Exercise objective: Return every entry exactly.

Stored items
════════════════════
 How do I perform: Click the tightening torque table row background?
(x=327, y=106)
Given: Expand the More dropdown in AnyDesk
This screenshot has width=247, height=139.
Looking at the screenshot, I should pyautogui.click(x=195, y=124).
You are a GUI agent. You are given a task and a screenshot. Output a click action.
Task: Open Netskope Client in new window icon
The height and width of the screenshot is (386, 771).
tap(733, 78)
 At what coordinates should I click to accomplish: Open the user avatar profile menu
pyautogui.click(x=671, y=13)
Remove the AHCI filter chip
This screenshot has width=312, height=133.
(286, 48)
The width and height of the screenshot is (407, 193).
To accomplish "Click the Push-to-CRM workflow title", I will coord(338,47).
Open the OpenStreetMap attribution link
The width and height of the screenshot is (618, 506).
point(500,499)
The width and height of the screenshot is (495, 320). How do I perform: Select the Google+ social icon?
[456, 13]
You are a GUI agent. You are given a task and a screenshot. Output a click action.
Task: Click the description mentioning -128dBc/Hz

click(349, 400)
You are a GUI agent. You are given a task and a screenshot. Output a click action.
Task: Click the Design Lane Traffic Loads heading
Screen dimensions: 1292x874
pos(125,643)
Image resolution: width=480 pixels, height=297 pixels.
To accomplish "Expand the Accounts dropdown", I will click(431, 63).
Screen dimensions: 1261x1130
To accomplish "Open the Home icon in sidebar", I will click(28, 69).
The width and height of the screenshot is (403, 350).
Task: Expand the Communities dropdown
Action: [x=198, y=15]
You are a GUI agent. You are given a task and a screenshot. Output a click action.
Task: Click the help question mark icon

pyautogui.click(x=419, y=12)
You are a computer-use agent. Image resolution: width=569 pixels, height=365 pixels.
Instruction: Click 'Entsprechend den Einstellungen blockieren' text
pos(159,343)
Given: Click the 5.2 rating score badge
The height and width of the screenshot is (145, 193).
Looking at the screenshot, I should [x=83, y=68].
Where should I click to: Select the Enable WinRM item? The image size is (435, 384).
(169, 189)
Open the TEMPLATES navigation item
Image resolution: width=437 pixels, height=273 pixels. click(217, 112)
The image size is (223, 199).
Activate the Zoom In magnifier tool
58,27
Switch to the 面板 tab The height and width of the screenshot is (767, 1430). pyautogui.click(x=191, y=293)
════════════════════
Output:
 How do I perform: Click the tightening torque table row background?
(x=327, y=106)
Given: Expand the More dropdown in AnyDesk
This screenshot has width=247, height=139.
Looking at the screenshot, I should pyautogui.click(x=195, y=124).
You are a GUI agent. You are given a task and a screenshot. Output a click action.
Task: Open Netskope Client in new window icon
The height and width of the screenshot is (386, 771).
tap(733, 78)
 At what coordinates should I click to accomplish: Open the user avatar profile menu
pyautogui.click(x=671, y=13)
Remove the AHCI filter chip
This screenshot has width=312, height=133.
(286, 48)
The width and height of the screenshot is (407, 193).
To accomplish "Click the Push-to-CRM workflow title", I will coord(338,47).
Open the OpenStreetMap attribution link
The width and height of the screenshot is (618, 506).
point(500,499)
The width and height of the screenshot is (495, 320). How do I perform: Select the Google+ social icon?
[456, 13]
You are a GUI agent. You are given a task and a screenshot. Output a click action.
Task: Click the description mentioning -128dBc/Hz

click(349, 400)
You are a GUI agent. You are given a task and a screenshot. Output a click action.
Task: Click the Design Lane Traffic Loads heading
Screen dimensions: 1292x874
pos(125,643)
Image resolution: width=480 pixels, height=297 pixels.
To accomplish "Expand the Accounts dropdown", I will click(431, 63).
Screen dimensions: 1261x1130
To accomplish "Open the Home icon in sidebar", I will click(28, 69).
The width and height of the screenshot is (403, 350).
Task: Expand the Communities dropdown
Action: [x=198, y=15]
You are a GUI agent. You are given a task and a screenshot. Output a click action.
Task: Click the help question mark icon

pyautogui.click(x=419, y=12)
You are a computer-use agent. Image resolution: width=569 pixels, height=365 pixels.
Instruction: Click 'Entsprechend den Einstellungen blockieren' text
pos(159,343)
Given: Click the 5.2 rating score badge
The height and width of the screenshot is (145, 193).
Looking at the screenshot, I should [x=83, y=68].
Where should I click to: Select the Enable WinRM item? The image size is (435, 384).
(169, 189)
Open the TEMPLATES navigation item
Image resolution: width=437 pixels, height=273 pixels. click(217, 112)
The image size is (223, 199).
Activate the Zoom In magnifier tool
58,27
Switch to the 面板 tab The height and width of the screenshot is (767, 1430). pyautogui.click(x=191, y=293)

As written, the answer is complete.